Perplexed by persistent allegations of an alleged "deficit" between future water supply and demand, this reporter phoned the Coy Barefoot show on WINA radio Tuesday afternoon, March 11, and confirmed, contrary to assertions on its website, that Rivanna Water & Sewer actually possesses 3.2 million more daily gallons of capacity than it has been saying.

Authority director Tom Frederick, whose February "fact sheets" on dredging [RTF file] and on a new $37 million dam [RTF file] (a dam that can't fill up without a $60 million pipeline) consistently speak of a future water "deficit," appears to have conceded what we spotted is his 2004 "Safe Yield Study": that, despite all the sedimentation that has occurred, the current system has the capacity for 16 million gallons per day, not the 12.8 million gallons per day frequently alleged in Authority documents.

The difference between the Authority's two numbers comes from so-called "stream releases," the practice of setting minimum flows from dams holding back the Moorman's and Rivanna Rivers instead of halting those flows during times of drought.

"In the more than half a dozen times I have listened to Mr.

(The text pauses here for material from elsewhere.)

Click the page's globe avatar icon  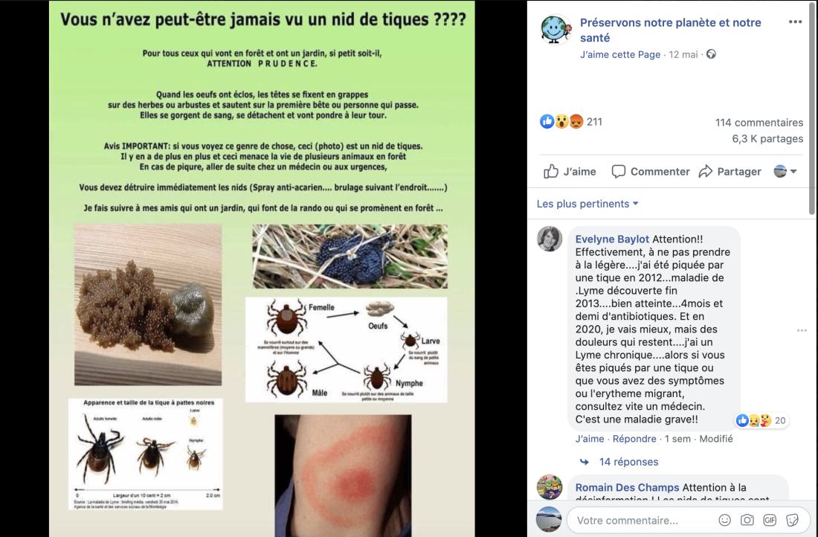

Frederick explain the RWSA water supply proposal," says Betty Mooney, "I have never heard him mention that stream flow requirements have gone from voluntary to mandatory."

Mooney is part of a new citizens group complaining about the Authority's plan to phase out both the Sugar Hollow and the Rivanna Reservoir for the new pipeline and a mega-reservoir along Interstate 64.

As evidence of a "deficit," the Authority has been claiming that its current capacity of only 12.8 million gallons per day will be quickly outstripped by demand. In fact, as Frederick conceded Tuesday on Barefoot's program, current voluntary stream releases only become mandatory under the state permit filed in anticipation of the new dam.

"The permit that we just recently approved made them mandatory," Frederick admitted on the radio program. In a post-interview email, Frederick contends that he has "consistently communicated" this point.

In a cover story published last week, the Hook cited the Authority's own consultant to find that dredging the Rivanna Reservoir would supply the system with 5.5 million gallons of daily capacity. Combine that with existing capacity of 16 million gallons per day, and that equals capacity of 21.5 million gallons per day, which is 115% of the projected need in 50 years of 18.7 million gallons per day.

(Last year, demand averaged just 9.7 million gallons per day, and, according to the Authority website [PDF], recent demand has been just 8.2 million gallons per day.)

On the same March 11 radio program, former City Councilor Kevin Lynch called in to remind Frederick that last November, four out of five City Councilors asked for a second opinion on dredging. Frederick told the radio audience that he'll wait until his board demands a second opinion.

Meanwhile, his office recently released a new nightmare. With interest and principal payments already consuming 46 percent of his annual budget [PDF], Frederick wants to more than double the Authority's debt by borrowing another $105 million.